::: TEXT EXCERPT :::

Printer Friendly

'Silent tort reform: federal agencies, not Congress, are capping liability for business.

Using a variety of narrowly-tailored and little-noticed regulations, federal agencies and the industries they oversee have for the past several years been waging a battle against pro-consumer state authorities and the plaintiffs' bar, essentially helping to do for U.S. businesses what the Bush White House hasn't yet been able to do through Congress: Limit companies' liability.

Dubbed "silent tort reform" "stealth tort reform" or "back-door tort reform, the practice has seldom been noticed outside of the industries affected, though it has been applied by federal agencies that regulate everything from automobiles and banks to bedding manufacturers and drug makers.

Since midway through the first term of the Bush administration, the overall effect has been one in which trial lawyers, state regulators and state attorneys general have been barred from applying more stringent standards in state venues via language in new federal regulations that preempts state-level authority.

The practice has wide implications for insurers, as recent decisions with credit issues affect how insurers may handle customers' private information--and also because broadly limiting companies' exposure to lawsuits also shields insurance companies from having to pay for the losses involved.

"The reason this has worked so well is so much of this is beneath the radar" said Michael S. Greve, director of the American Enterprise Institute's Federalism Project. "Not for the industries, obviously, but for most of the media and the public at large."

Such regulatory efforts have reignited a dispute that has flared off and on almost since the founding of the country: When can the federal government preempt a state's jurisdiction? That dispute is at the heart of two cases now before the U.S. Supreme Court that have direct implications for insurers: Watters v. Wachovia, N.A., which pits Michigan's banking regulator against a federal banking regulator, and Safeco Insurance Co. v. Burr and Geico General Insurance Co. v. Edo, two consolidated cases argued on Jan. 16, that will impact insurers and anyone who extends credit or uses credit to set rates.

At the crux of the preemption debate is whether federal agencies such as the U.S. Food and Drug Administration or the National Highway Traffic Safety Administration should be able to issue rules that overturn the decisions of state-level regulators or bar state attorneys general from bringing lawsuits.

Professor Thomas O. McGarity, an expert on state common law and torts at the University of Texas School of Law, says no. "I do not think the agencies deserve any deference at all, because when they are reaching out to preempt state law ... they essentially have no expertise, and ultimately it's about interpreting statutes. To think that a federal agency would be more expert than Congress in determining the intent of a law ... I just don't think that's so. I don't think it's there."

::: RECORD EXTRACTS :::

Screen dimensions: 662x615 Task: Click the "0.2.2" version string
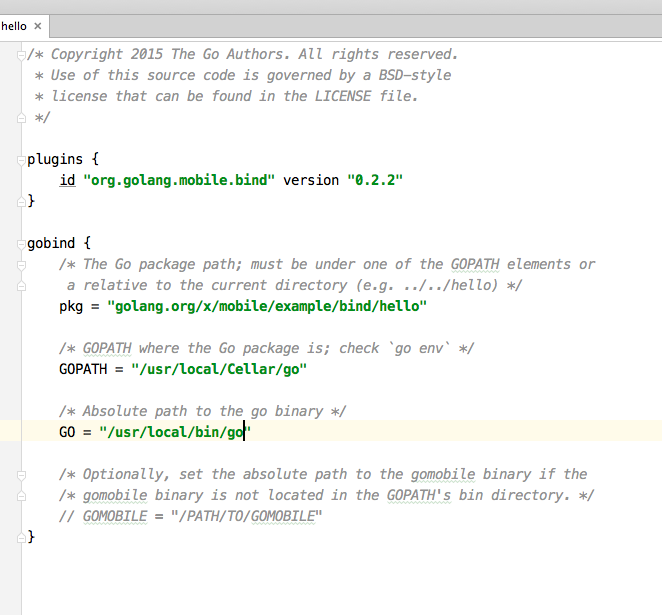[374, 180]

:::
::: RECORD EXTRACTS :::

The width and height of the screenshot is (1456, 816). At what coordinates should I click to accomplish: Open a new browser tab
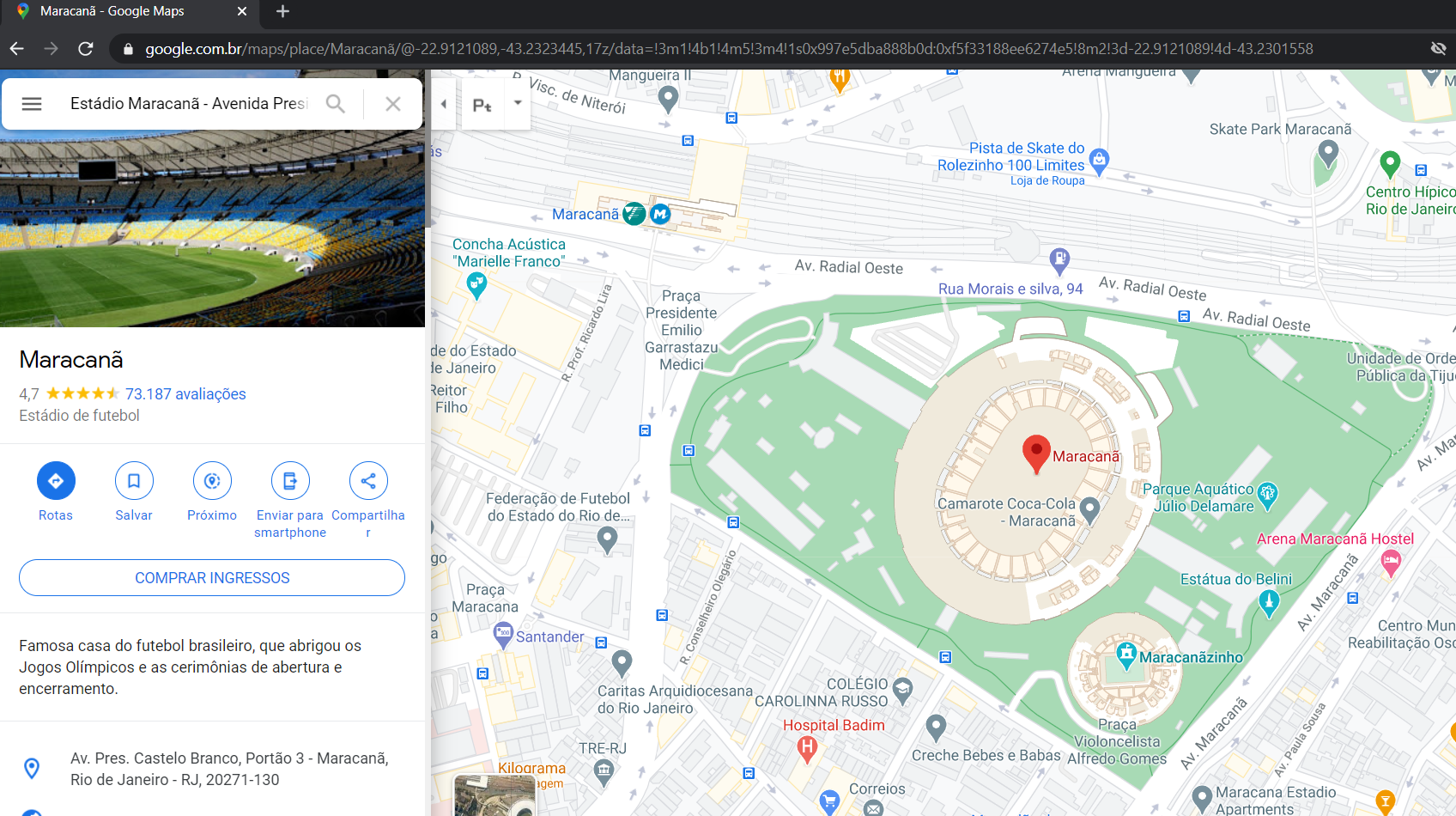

:::

• [EXERCISE DETAILS] Please translate this sentence from the article on silent tort reform into Spanish: "At the crux of the preemption debate is whether federal agencies such as the U.S. Food and Drug Administration or the National Highway Traffic Safety Administration should be able to issue rules that overturn the decisions of state-level regulators or bar state attorneys general from bringing lawsuits."

• [EXERCISE RESULT] En el centro del debate sobre la preeminencia federal está la cuestión de si las agencias federales, como la Administración de Alimentos y Medicamentos de EE. UU. o la Administración Nacional de Seguridad del Tráfico en las Carreteras, deberían poder emitir normas que anulen las decisiones de los reguladores estatales o que impidan a los fiscales generales estatales presentar demandas.